Durante el vuelo a Alemania, Romanov no abrió la boca ni una sola vez, excepto para comer unos pocos bocados de la comida que le sirvieron. Connor dejó el plato vacío y luego pasó el tiempo leyendo la revista de vuelo de Finn Air. Cuando el avión aterrizó en Frankfurt, lo sabía todo sobre saunas, lanzadores de jabalina y la dependencia finesa con respecto de la economía rusa.
Al dirigirse hacia la sala de tránsitos, Connor detectó inmediatamente al agente de la CIA. Se separó rápidamente de su escolta, para regresar veinte minutos más tarde, ante el evidente alivio de Romanov.
Sería mucho más fácil para Connor desprenderse de su acompañante una vez que se encontrara de regreso en su propio territorio, pero sabía que si trataba de escapar, cumplirían la amenaza que el jefe de policía le había descrito tan vívidamente. Se estremeció sólo de pensar en que cualquiera de aquellos matones pudiera poner un solo dedo encima de Maggie o de Tara.
El 777 de United Airways despegó a su hora exacta con dirección a Dulles. Connor consiguió comer la mayor parte de su primero y segundo platos. En cuanto la azafata le retiró la bandeja, apretó el botón del reposabrazos, reclinó el asiento y empezó a pensar en Maggie. Cómo envidiaba el hecho de que ella siempre pudiera… Pocos momentos más tarde se había quedado dormido en un avión, por primera vez en veinte años.
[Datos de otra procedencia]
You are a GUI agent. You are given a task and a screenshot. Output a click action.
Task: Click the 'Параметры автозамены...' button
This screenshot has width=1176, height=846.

Al despertar, estaban sirviendo un aperitivo. Tuvo que haber sido la única persona del vuelo que se comió todo lo que le sirvieron, incluidos los dos pequeños tarros de mermelada.
Durante la hora final, antes de que aterrizaran en Washington, sus pensamientos regresaron a Chris Jackson y al sacrificio que había hecho. Connor sabía que nunca podría pagárselo, pero estaba decidido a no permitir que fuera un gesto inútil.
Sus pensamientos se desviaron hacia Dexter y Gutenburg, que a estas alturas ya debían de suponer que estaba muerto. Primero lo habían enviado a Rusia para salvar su propia piel. Después habían asesinado a Joan, simplemente porque podría haber transmitido cierta información a Maggie. ¿Cuánto tiempo tardarían en decidir que la propia Maggie se había convertido en un riesgo excesivo para ellos y en que también necesitaban eliminarla?
—Al habla el capitán. Acabamos de recibir permiso para aterrizar en el aeropuerto internacional Dulles. Que la tripulación de cabina se prepare para el aterrizaje, por favor. Deseo darles la bienvenida a Estados Unidos, en nombre de Delta Airways.
Connor comprobó su pasaporte. Christopher Andrew Jackson acababa de regresar a su patria.